For the data that follows, print the line with "[Skype] (66, 1703)", the line with "Create documentation issue", and all lines between them, exactly as they stand. Omit pictures and add nothing.

─── Data shown ───

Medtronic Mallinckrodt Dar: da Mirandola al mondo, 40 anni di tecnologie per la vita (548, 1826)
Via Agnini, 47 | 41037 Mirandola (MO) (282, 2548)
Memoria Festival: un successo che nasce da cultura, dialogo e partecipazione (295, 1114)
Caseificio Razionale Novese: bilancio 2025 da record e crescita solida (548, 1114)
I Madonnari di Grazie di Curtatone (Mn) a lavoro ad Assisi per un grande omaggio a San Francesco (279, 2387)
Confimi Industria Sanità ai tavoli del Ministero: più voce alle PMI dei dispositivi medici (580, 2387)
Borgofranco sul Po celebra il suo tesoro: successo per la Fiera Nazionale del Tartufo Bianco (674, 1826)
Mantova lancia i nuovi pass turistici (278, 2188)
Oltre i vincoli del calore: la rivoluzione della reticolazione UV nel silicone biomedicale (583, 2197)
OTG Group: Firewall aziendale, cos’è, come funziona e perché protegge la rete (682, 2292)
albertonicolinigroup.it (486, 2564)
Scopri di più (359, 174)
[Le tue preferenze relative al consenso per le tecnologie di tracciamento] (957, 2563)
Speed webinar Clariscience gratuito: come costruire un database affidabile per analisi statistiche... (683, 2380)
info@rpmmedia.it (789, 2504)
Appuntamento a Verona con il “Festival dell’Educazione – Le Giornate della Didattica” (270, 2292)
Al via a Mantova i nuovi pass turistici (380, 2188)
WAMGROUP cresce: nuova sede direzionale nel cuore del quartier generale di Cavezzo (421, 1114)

───
─── Data shown ───

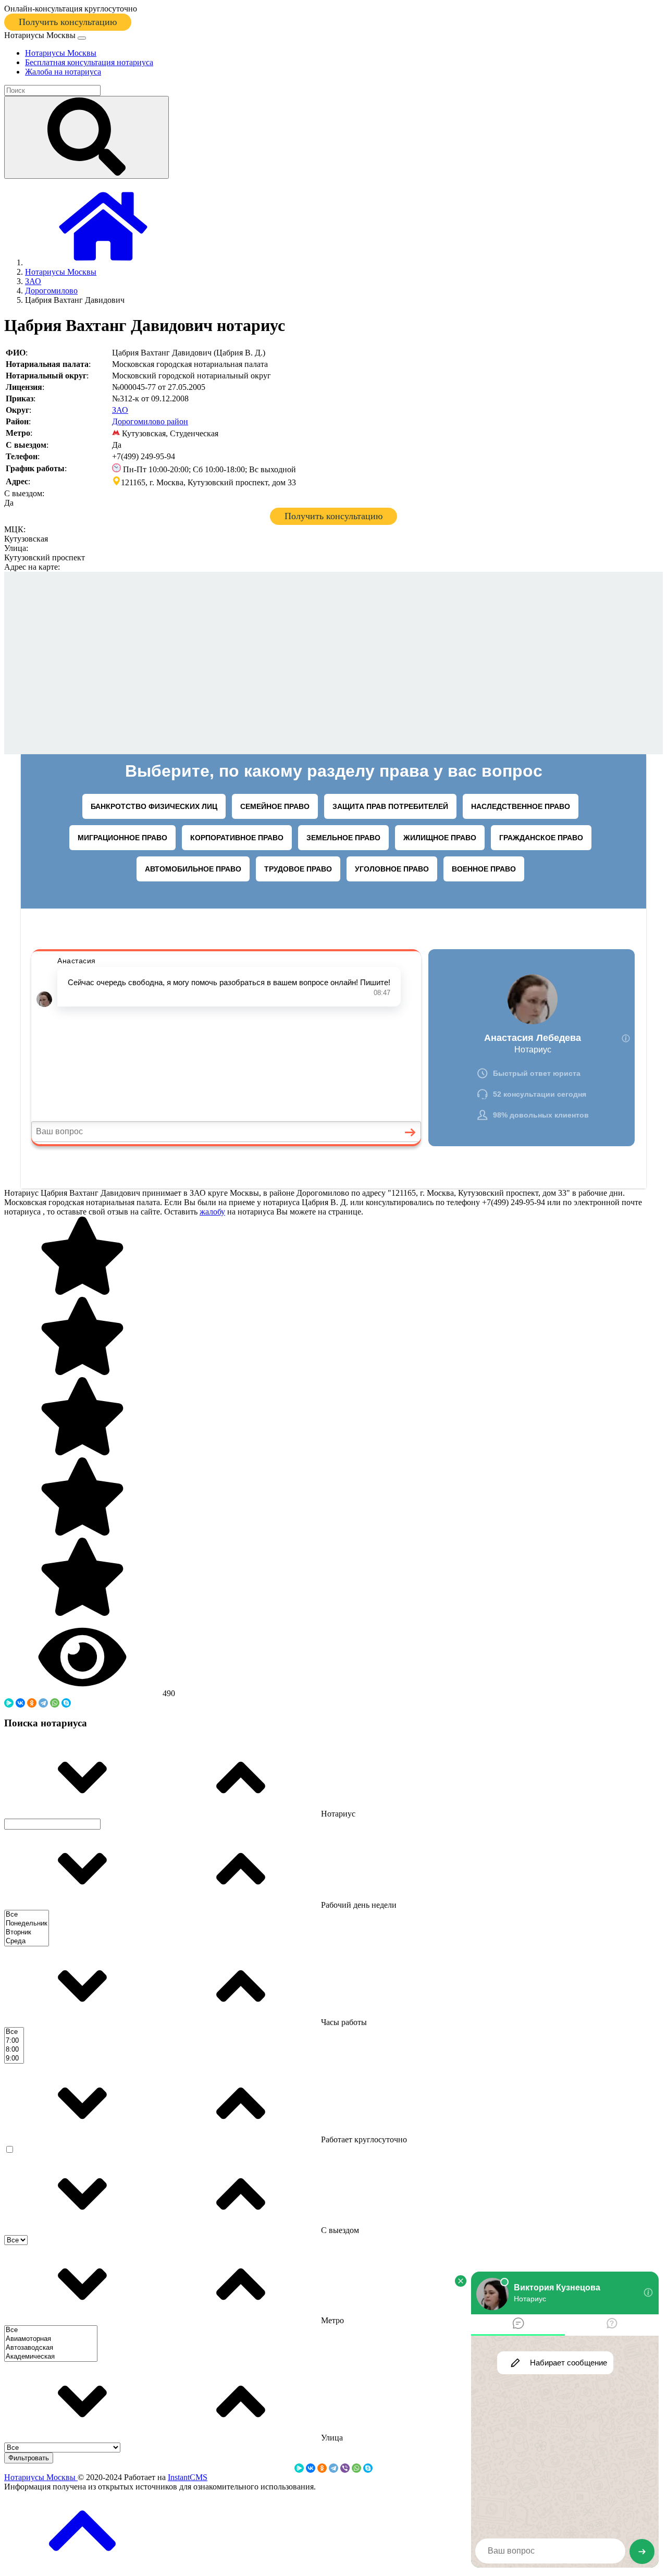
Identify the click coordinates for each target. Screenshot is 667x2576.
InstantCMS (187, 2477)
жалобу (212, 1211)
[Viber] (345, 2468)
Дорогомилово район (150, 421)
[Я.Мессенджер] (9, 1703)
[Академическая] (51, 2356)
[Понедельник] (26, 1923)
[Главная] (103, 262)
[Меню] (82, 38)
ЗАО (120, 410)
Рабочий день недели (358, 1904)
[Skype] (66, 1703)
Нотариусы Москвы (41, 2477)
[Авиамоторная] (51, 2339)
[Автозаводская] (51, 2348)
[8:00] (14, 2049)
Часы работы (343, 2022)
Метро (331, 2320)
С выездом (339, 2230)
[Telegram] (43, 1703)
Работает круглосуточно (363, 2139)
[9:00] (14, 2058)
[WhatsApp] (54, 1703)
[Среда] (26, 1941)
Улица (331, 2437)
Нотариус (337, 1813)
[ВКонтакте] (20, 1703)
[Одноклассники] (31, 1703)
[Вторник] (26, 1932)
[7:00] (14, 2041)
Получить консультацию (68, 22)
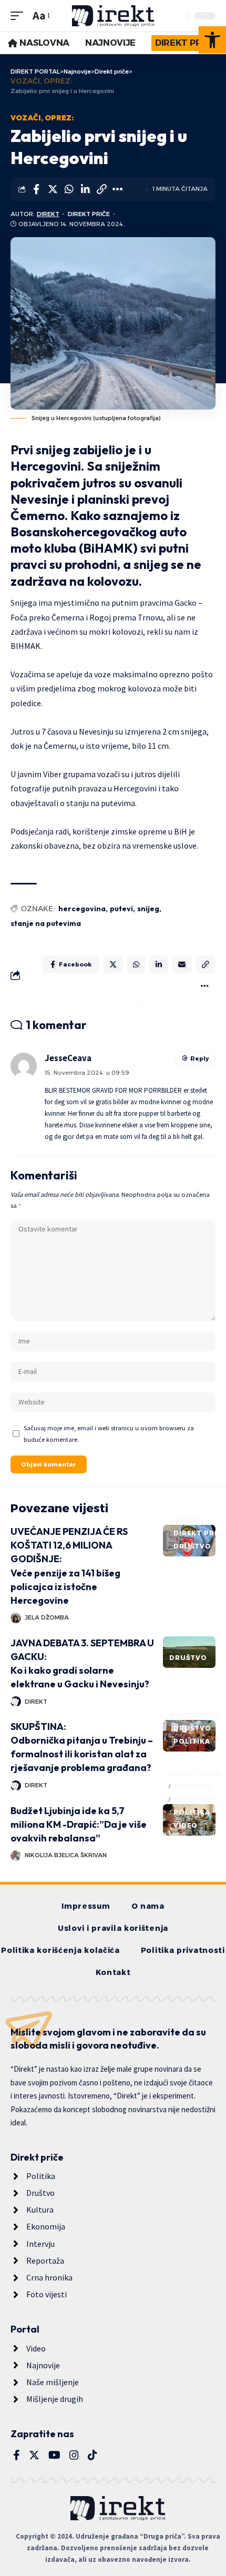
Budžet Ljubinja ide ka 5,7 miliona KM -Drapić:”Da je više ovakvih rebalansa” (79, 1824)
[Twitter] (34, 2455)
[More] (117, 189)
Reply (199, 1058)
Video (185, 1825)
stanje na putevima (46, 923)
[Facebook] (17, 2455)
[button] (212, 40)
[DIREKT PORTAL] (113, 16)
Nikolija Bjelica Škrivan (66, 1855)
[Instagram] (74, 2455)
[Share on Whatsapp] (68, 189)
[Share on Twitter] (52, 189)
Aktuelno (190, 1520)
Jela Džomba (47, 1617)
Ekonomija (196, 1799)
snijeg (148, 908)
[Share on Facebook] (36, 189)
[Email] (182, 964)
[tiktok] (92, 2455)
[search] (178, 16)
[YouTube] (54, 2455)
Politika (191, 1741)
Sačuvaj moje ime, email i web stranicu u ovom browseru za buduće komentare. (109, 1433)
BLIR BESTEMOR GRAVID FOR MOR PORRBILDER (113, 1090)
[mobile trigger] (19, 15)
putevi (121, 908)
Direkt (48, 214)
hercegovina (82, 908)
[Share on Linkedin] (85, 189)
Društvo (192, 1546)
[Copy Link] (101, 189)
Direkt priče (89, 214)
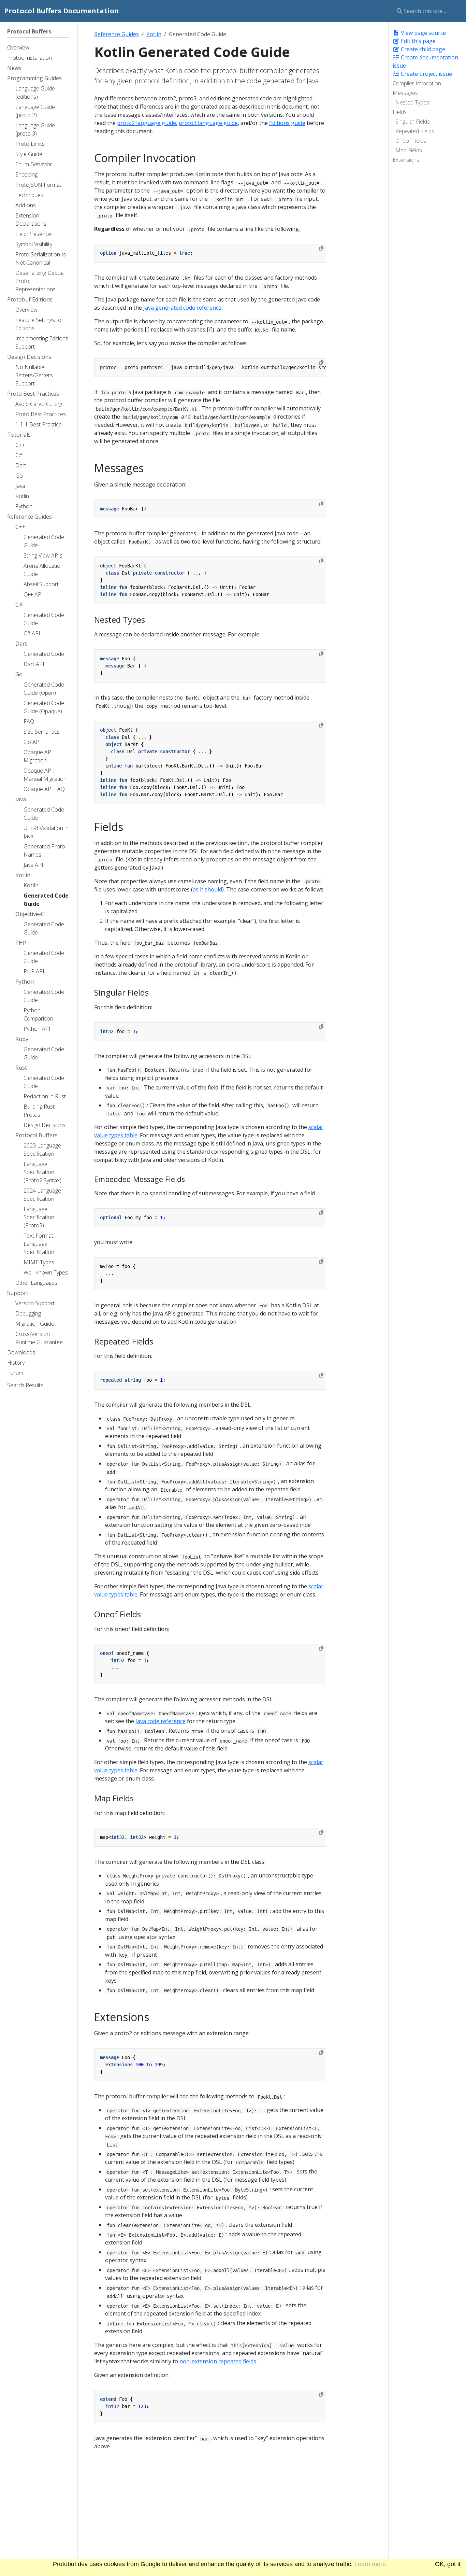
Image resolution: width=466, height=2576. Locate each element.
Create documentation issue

───
─── Data shown ───

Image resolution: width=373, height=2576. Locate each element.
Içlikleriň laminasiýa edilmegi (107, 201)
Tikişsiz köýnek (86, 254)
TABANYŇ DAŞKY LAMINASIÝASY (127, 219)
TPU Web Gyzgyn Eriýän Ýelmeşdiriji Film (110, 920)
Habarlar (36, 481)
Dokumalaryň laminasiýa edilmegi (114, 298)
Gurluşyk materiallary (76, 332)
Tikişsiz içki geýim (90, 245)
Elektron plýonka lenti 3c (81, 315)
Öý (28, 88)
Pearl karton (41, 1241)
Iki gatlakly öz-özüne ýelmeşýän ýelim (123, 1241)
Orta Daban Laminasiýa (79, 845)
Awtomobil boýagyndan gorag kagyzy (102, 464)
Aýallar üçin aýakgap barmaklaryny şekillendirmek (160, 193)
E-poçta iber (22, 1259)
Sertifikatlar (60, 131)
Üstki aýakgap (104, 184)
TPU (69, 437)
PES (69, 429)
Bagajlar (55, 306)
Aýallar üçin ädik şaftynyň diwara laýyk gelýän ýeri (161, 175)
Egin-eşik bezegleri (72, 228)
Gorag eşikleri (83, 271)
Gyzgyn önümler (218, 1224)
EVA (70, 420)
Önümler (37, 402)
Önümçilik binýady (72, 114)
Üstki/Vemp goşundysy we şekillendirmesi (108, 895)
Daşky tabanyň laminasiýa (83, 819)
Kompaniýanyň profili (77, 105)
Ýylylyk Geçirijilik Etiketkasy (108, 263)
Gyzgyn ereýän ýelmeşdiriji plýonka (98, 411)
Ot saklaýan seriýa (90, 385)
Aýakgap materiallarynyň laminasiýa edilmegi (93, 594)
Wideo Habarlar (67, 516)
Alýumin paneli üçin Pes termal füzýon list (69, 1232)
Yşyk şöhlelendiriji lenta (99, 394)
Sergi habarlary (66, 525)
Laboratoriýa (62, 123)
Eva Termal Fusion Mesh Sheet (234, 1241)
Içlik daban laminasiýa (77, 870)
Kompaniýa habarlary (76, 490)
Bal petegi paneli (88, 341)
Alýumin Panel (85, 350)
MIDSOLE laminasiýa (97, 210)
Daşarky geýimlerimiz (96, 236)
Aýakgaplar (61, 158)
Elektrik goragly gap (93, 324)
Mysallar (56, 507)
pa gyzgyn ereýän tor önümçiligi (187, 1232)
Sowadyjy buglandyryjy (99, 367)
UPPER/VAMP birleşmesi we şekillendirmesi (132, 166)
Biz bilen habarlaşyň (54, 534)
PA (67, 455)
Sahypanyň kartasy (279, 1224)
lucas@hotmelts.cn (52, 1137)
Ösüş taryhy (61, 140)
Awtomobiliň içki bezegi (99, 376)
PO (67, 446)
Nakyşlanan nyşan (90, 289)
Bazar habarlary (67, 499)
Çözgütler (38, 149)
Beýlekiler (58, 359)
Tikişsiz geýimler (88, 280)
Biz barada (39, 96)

───

:: Finished task ::
[Skype] (66, 1703)
Нотариусы Москвы (41, 2477)
[Авиамоторная] (51, 2339)
[Автозаводская] (51, 2348)
[8:00] (14, 2049)
Часы работы (343, 2022)
Метро (331, 2320)
С выездом (339, 2230)
[Telegram] (43, 1703)
Работает круглосуточно (363, 2139)
[9:00] (14, 2058)
[WhatsApp] (54, 1703)
[Среда] (26, 1941)
Улица (331, 2437)
Нотариус (337, 1813)
[ВКонтакте] (20, 1703)
[Одноклассники] (31, 1703)
[Вторник] (26, 1932)
[7:00] (14, 2041)
Получить консультацию (68, 22)
Budžet Ljubinja ide ka 5,7 miliona KM -Drapić:”Da je više ovakvih rebalansa” (79, 1824)
[Twitter] (34, 2455)
[More] (117, 189)
Reply (199, 1058)
Video (185, 1825)
stanje na putevima (46, 923)
[Facebook] (17, 2455)
[button] (212, 40)
[DIREKT PORTAL] (113, 16)
Nikolija Bjelica Škrivan (66, 1855)
[Instagram] (74, 2455)
[Share on Whatsapp] (68, 189)
[Share on Twitter] (52, 189)
Aktuelno (190, 1520)
Jela Džomba (47, 1617)
Ekonomija (196, 1799)
snijeg (148, 908)
[Share on Facebook] (36, 189)
[Email] (182, 964)
[tiktok] (92, 2455)
[search] (178, 16)
[YouTube] (54, 2455)
Politika (191, 1741)
Sačuvaj moje ime, email i web stranicu u ovom browseru za buduće komentare. (109, 1433)
BLIR BESTEMOR GRAVID FOR MOR PORRBILDER (113, 1090)
[mobile trigger] (19, 15)
putevi (121, 908)
Direkt (48, 214)
hercegovina (82, 908)
[Share on Linkedin] (85, 189)
Društvo (192, 1546)
[Copy Link] (101, 189)
Direkt priče (89, 214)
Image resolution: width=466, height=2576. Locate each element.
Create documentation issue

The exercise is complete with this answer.